The discussions sofar were based on mechanical principles. However, if one is just interested in descend directions the explanation of sensitivity filtering may also be viewed from another perspective. That the filtering of the sensitivities does not change the objective function but only the descend direction is well-known and much used in mathematics and image processing communities (Charpiat et al. 2007; De Gournay 2006; Allaire 2007; Bukshtynov et al. 2011). With certain assumptions on the filter operator which for example are satisfied by the so-called Laplace-Beltrami operator \(\mathcal{L}(w)=v-l^2\Delta w\) (which corresponds to the left hand side of (15)), e.g. Charpiat et al. (2007) proves that the filtered sensitivities still provide a descend direction for the original objective function. In general, a gradient can be altered considerably without compromising the convergence (although the optimization path is altered). As stated in this literature, filtering of gradients may promote convergence of some length scales over others and thereby speed up convergence.

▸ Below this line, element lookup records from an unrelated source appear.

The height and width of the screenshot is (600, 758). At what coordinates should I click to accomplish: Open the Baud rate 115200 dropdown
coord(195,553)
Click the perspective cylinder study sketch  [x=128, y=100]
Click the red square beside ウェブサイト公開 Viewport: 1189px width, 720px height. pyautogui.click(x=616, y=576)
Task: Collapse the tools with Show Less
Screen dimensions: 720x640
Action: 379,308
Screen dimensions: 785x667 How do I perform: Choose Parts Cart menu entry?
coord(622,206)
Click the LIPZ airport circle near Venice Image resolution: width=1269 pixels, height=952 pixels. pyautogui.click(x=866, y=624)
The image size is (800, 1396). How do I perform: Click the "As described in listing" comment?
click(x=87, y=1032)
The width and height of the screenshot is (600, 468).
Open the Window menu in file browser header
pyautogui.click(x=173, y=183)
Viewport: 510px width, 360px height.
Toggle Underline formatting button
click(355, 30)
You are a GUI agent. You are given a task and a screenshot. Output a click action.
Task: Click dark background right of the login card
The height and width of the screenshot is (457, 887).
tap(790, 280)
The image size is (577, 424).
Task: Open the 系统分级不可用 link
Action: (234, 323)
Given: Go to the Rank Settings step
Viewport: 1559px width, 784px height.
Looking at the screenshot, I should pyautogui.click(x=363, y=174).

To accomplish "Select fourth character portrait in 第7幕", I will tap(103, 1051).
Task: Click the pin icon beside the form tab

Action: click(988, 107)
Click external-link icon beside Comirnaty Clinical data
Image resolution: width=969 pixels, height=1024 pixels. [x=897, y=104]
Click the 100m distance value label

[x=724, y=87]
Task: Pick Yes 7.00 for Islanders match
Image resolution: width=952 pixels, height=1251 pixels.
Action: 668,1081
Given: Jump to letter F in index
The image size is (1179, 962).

With the derivations given in this paper, we have shown that sensitivity filtering can be rigorously derived from continuum mechanics and nonlocal elasticity concepts. We have shown that for the minimum compliance problem the sensitivity filtering concept corresponds to the minimization of strain energy using a nonlocal elasticity formulation, which is generally accepted in continuum mechanics. From this perspective sensitivity filtering is neither “heuristic” nor “inconsistent”. Our arguments hold for simple compliance minimization problems, however, nothing prevents us in substituting the strain multiplier used in extending (10) to (11) with a strain associated with adjoint displacements (for e.g. mechanism design), hence adapting the arguments to other mechanical objectives than simple compliance. The arguments should also hold for other physical problems involving multiple length scales and localization phenomena. The latter statement is further supported if sensitivity filtering is seen in the light of simple algebraic gradient modifications that maintain descend properties as discussed above.

Finally, we add a remark on the comparison of sensitivity and density filtering methods. With the findings of this paper we have provided a continuum mechanics motivation for the sensitivity filter. Interestingly, the same motivation is not available for the density filter (Bruns and Tortorelli 2001; Bourdin 2001). Although mathematically rigorous, we can at present, from a continuum mechanics perspective, not provide a physical justification for letting the local material properties be a function of the neighboring material properties as is the case for the density filter. This aspect, however, is still open for discussions and we hope that our paper will spur further interest and developments in this area.